Palm oil products ended last year on a high note. Prices received a much-needed boost from production concerns amid the pandemic.
Experts in the field noted that such a boost may go further this year due to the continued volatility.
Analysts forecasted that production will revert to normal flow this year in the world’s top two producing countries, Malaysia and Indonesia. This, in turn, could result in increased volatility in prices.
Earlier, Malaysia opened the year with benchmark palm oil contract hitting $940.43 per tonne. The boost is largely driven by the lack of supply of edible oils in the international market.
Consequently, this sky-high price threshold is forecasted to last in the longer-term outlook for the time being.
The average price projection for the year is 2,800 in local currency which translates to $694.96 per tonne. This is according to the median estimate from polls.
This compares to the 2,685 ringgit average price settlement last year and is considered as the highest so far since 2012.
For a brief context, global palm oil production contracted in 2020 due to various factors.
The most persisting reasons are the restrictions posed by the pandemic which led to the shortage of labor.
Another underlying case is the adverse weather experienced in key producing countries which resulted in the La Nina phenomenon.
Production is anticipated to revert to normal in the second half of the year, during the season of heavier rainfalls and increased fertilization generated from high prices.
In Indonesia, the commodity’s yields are expected to rise by 1.8% to 48.3 million tonnes.
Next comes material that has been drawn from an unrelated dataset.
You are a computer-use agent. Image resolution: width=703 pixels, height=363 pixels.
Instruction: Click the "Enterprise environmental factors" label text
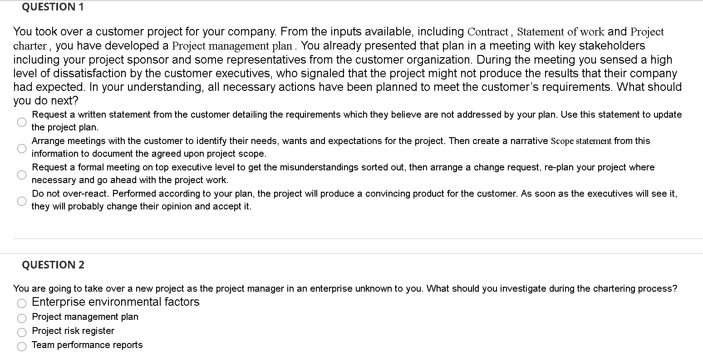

Malaysia will rebound by 2.4% to 19.6 million tonnes.
Palm and Coal: Indonesia’s Dilemma
Amid the optimistic forecast on price, Southern Indonesia currently experiences heavy floods reportedly rooted in deforestation.
Environmentalists attribute the recent dilemma to widespread illegal logging generated from palm oil plantations and coal mining.
According to a report from the country’s space agency, cleared forest areas are now roughly twice the size of London.
Such only accounts for the watershed area of the Barito River in the South Kalimantan province known as a biodiversity hotspot in the region.
In satellite imagery, nearly 219,000 hectares of new palm oil plantations are established in the concerned area during the last ten years.
With this, activists are calling the attention of the Indonesian government. They are demanding mitigation of the spread of the activity regardless of the boost it posts for the overall economy.
Adding to the burden is the presence of coal mining where 814 pits are believed to have been left by companies after digging.